Erich Staake, Vorstandsvorsitzender der Hafengesellschaft Duisport
So stürmisch wie auf den Bildern von Sabine Breit geht es im Duisburger Hafen und am Rhein eher selten zu: Die Freizeitkünstlerin und ehemalige Chefsekretärin von Erich Staake, 59, dem Chef des Hafenbetreibers Duisport, malte zwei wildbewegte Wasserlandschaften mit heftigem Wellengang und einem Himmel, wo gewaltige Cumulonimbuswolken und ein orangefarbener Horizont von aufziehenden Gewittern künden. Die beiden dramatischen Szenen zieren die Stirnseiten in Staakes Büro in der dritten Etage der Duisport-Zentrale im Duisburger Stadtteil Ruhrort. "Die Bilder symbolisieren sehr schön die Dynamik unseres Unternehmens", findet Staake, der seit inzwischen 15 Jahren den größten Binnenhafen der Welt leitet und in dieser Zeit unter anderem das frühere Krupp-Hüttenwerk Rheinhausen in den Logport integriert hat. In der Zeit hat sich der Hafen von einem klassischen Umschlagplatz für Stahl und Kohle zu einer internationalen Logistikdrehscheibe und "Wertschöpfungsplattform" entwickelt, wo im zurückliegenden Geschäftsjahr 63,3 Millionen Tonnen Güter umgeschlagen wurden.
Das klassische Hafengeschäft mit Schiff, Bahn und Laster macht heute nicht einmal mehr die Hälfte des Umsatzes von knapp 150 Millionen Euro aus. Aber es ist der Teil des Geschäfts, den Staake von seinem schwarzen Ledersessel aus vor Augen hat: Die breite Fensterfront gibt den Blick frei auf den Vincke-Kanal, durch den geschätzt alle 20 Minuten ein Schiff in den Südhafen einläuft oder diesen wieder Richtung Rhein verlässt.

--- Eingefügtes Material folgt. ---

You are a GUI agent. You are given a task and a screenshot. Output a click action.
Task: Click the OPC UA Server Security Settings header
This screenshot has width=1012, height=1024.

Noch besser lässt sich der Schiffsverkehr vom Balkon, pardon: von der Brücke, verfolgen, die sich über die Fensterfront hinzieht. Nur wenige persönliche Dinge bewahrt Staake in seinem Büro auf. Unter anderem einen Jutesack, der ihm zum Aktentransport dient – und eine alte Grubenlampe aus den Beständen der Preussag. Dort hatte der Diplom-Kaufmann einst seine Karriere begonnen.